Australian researchers have developed a cognitive behavioural therapy (CBT) treatment intervention for antenatal depression and anxiety. Beating the Blues Before Birth, to be delivered as individual therapy, was adapted from a 12-session group intervention for postpartum depression previously developed by Milgrom and colleagues (Milgrom et al. 1999, 2005). Interestingly, this intervention was modified for individual therapy because it was so difficult to recruit patients for group treatment during pregnancy. In this population, scheduling often presented significant problems, as did accruing an adequately sized group in a short period of time to allow for completion of treatment prior to delivery.

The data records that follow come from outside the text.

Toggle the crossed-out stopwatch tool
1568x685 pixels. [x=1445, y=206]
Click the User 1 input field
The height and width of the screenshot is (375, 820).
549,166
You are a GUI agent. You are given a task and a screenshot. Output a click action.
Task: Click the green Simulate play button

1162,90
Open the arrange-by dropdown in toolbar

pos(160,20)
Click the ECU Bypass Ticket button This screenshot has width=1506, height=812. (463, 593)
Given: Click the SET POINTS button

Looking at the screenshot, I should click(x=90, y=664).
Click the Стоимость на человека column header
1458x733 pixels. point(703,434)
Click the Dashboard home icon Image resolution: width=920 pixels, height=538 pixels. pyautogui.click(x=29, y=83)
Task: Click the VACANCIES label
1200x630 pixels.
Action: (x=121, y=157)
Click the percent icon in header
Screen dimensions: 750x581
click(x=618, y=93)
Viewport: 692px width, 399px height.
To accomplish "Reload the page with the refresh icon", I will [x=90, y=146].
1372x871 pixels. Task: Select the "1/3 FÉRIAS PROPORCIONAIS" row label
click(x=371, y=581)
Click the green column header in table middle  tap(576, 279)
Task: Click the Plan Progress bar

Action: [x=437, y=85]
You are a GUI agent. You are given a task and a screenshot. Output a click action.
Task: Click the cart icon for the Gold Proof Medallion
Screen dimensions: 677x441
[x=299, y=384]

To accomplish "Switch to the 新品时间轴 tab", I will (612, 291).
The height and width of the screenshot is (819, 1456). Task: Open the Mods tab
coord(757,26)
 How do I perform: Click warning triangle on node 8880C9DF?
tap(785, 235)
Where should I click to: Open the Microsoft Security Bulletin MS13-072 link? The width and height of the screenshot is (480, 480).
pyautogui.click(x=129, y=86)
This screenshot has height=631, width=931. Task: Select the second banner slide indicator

The Beating the Blues Before Birth intervention consists of 8 one-hour treatment sessions of 1 hour conducted weekly. A structured manual was used to ensure content was delivered consistently and could be easily replicated elsewhere.
The feasibility study which included 25 women yielded promising results for adherence, acceptability and improvements in depressive symptoms and anxiety. They then followed up with a randomized controlled trial (RCT) in which 54 women were randomized to receive either CBT or treatment as usual (TAU). The participants were less than 30 weeks pregnant and had been identified by midwives as being depressed or had scored ?13 points on screening with the Edinburgh Postnatal Depression Scale (EPDS). At baseline, the Composite International Diagnostic Interview was used to confirm a DSM-IV diagnosis of a depressive disorder. Women completed the Beck Depression Inventory and Beck Anxiety Inventory at baseline, after treatment and at 9 months postpartum. Women in the TAU group received case management by midwives and were referred for mental health services as needed.
Following treatment, depression scores dropped, on average, from the ‘severe’ range (BDI-II=30.07) to the ‘minimal’ range (BDI-II=12.81) in the intervention group, but the drop in the control group was more modest (BDI-II 30.77 to 18.42). On average, anxiety decreased from the ‘moderate’ range (BAI=22.37) to the ‘mild’ range (BAI=10.40) in the intervention group, but remained relatively elevated in the control group (BAI 20.59 to 17.38). In addition, improvement in depression scores in the CBT group showed a dose-response relationship with the number of treatment sessions attended. Improvements in depression were maintained at 9 months.
By the end of the treatment period, two women in the intervention group and four women in the TAU group reported using an antidepressant. Ten women receiving TAU and 5 women in the intervention group reported that they had received mental health treatment outside of the trial.
At nine months, maternal and infant outcomes were assessed. The Ages and Stages Questionnaire (ASQ-3: Bricker and Squires 1999; Squires et al. 2009) were used to measure infant outcomes. The ASQ-3 is a parent-completed questionnaire for evaluating the developmental progress of young children and infants. The Ages and Stages Questionnaire Social Emotional (ASQ-SE: Squires et al. 2002) was used to assess social and emotional competence.
In terms of infant outcomes, the strongest treatment effects were seen in self-regulation and in three infant behaviour subscales: ‘high intensity pleasure’, ‘negative affectivity and ‘falling reactivity/rate of recovery from distress’ (a measure of stress reactivity). These effects were significant even when postpartum maternal depression and anxiety were controlled for.
The Take-Home Message:
While this is a small pilot study, it was large enough to show that a brief CBT-based intervention is superior to treatment as usual for antenatal depression and anxiety. The study was well-designed and used well-established instruments for assessing efficacy. What is also exciting is that while many studies using psychological interventions for the treatment of perinatal depression have focused on populations of women with milder illness, this study included women with more severe illness. In this study, baseline scores on the BDI-II averaged greater than 30 points, reflecting samples with ‘severe’ depressive symptoms, and most had a DSM-IV diagnosis of major depression. Thus, this sort of intervention might be appropriate for women with a wide range of symptom severity. (Although it should be noted, that two of the women in the intervention group were also taking antidepressants.)
In addition, this is one of the few studies (probably the first) to report on infant outcomes following treatment of antenatal depression and anxiety. Although the sample size was small and was not powered to definitively evaluate the impact of maternal treatment on infant outcomes, the children of mothers in the intervention group appeared to have better scores on tests of early development and behavior.
Ruta Nonacs, MD PhD
Milgrom J, Holt C, Holt CJ, Ross J, Ericksen J, Gemmill AW. Feasibility study and pilot randomised trial of an antenatal depression treatment with infant follow-up. Arch Womens Ment Health. 2015 Oct;18(5):717-30.